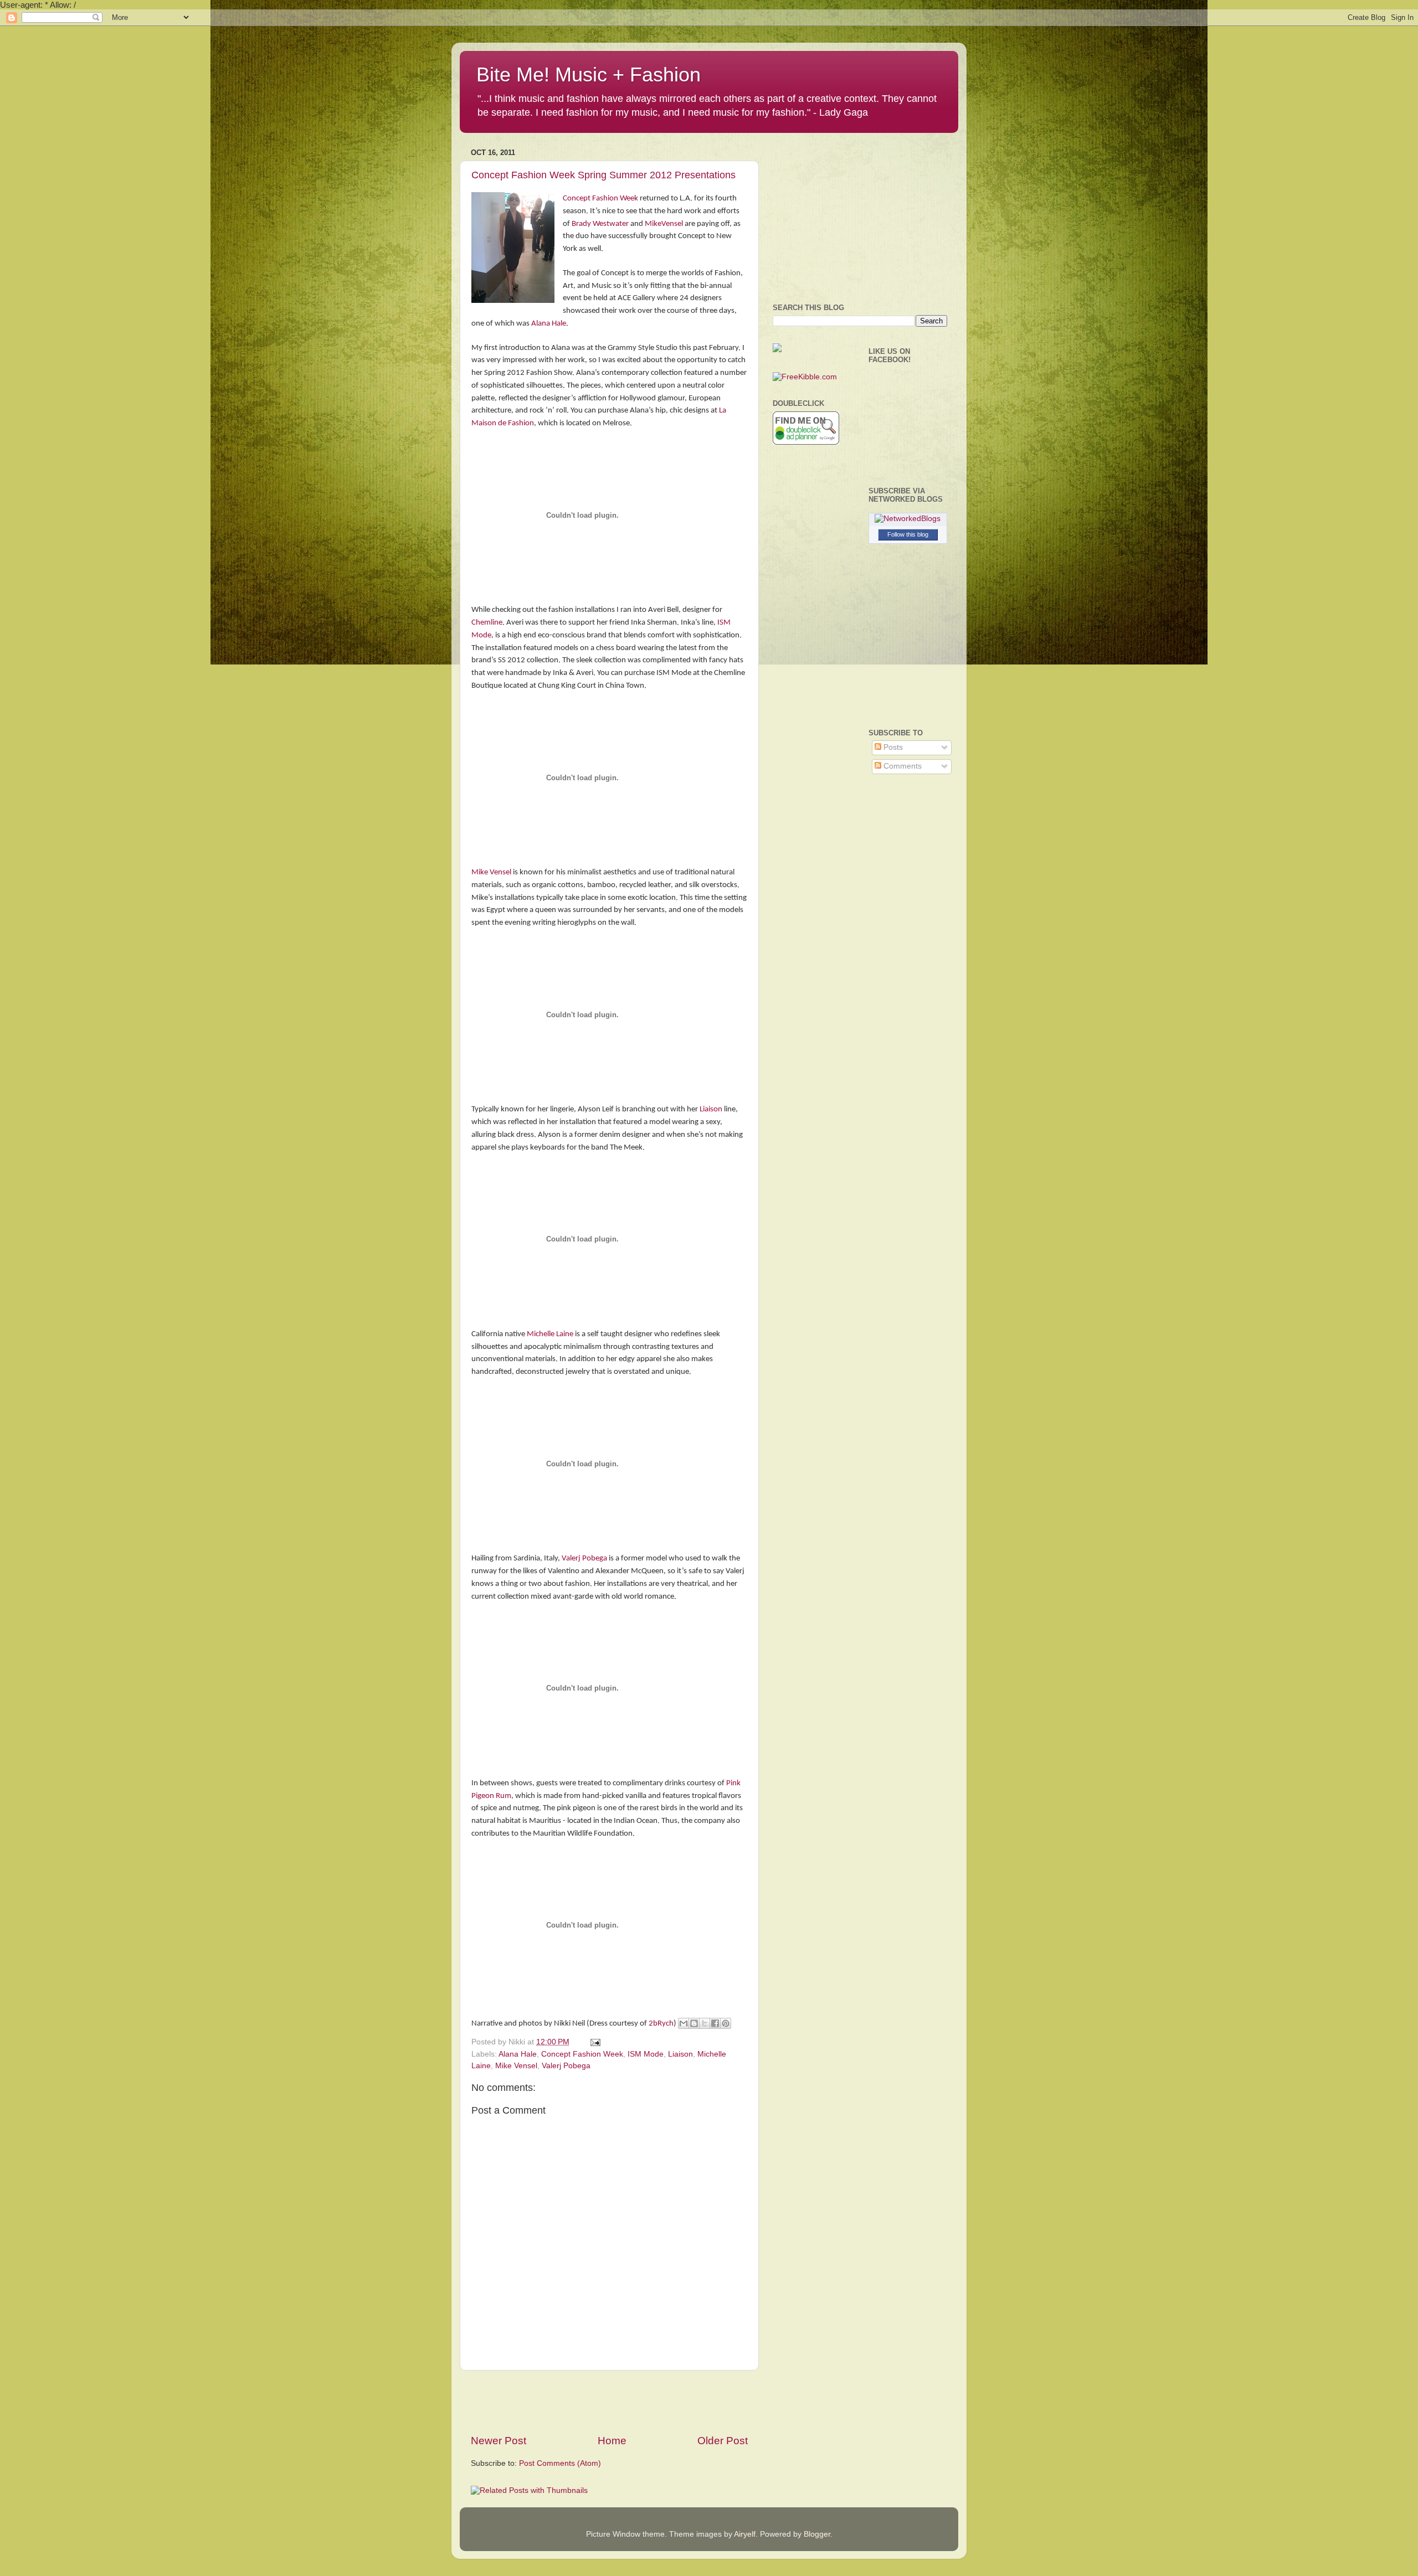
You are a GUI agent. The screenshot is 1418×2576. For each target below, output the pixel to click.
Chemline (486, 623)
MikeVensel (664, 224)
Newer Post (498, 2440)
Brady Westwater (600, 224)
--
§ **WHAT IS REQUIRED**
Write out each entry again exactly, and skip the pictures.

§ **WRITTEN SOLUTION**
You are a GUI agent. The screenshot is 1418×2576. For each target below, output the pixel to click.
Chemline (486, 623)
MikeVensel (664, 224)
Newer Post (498, 2440)
Brady Westwater (600, 224)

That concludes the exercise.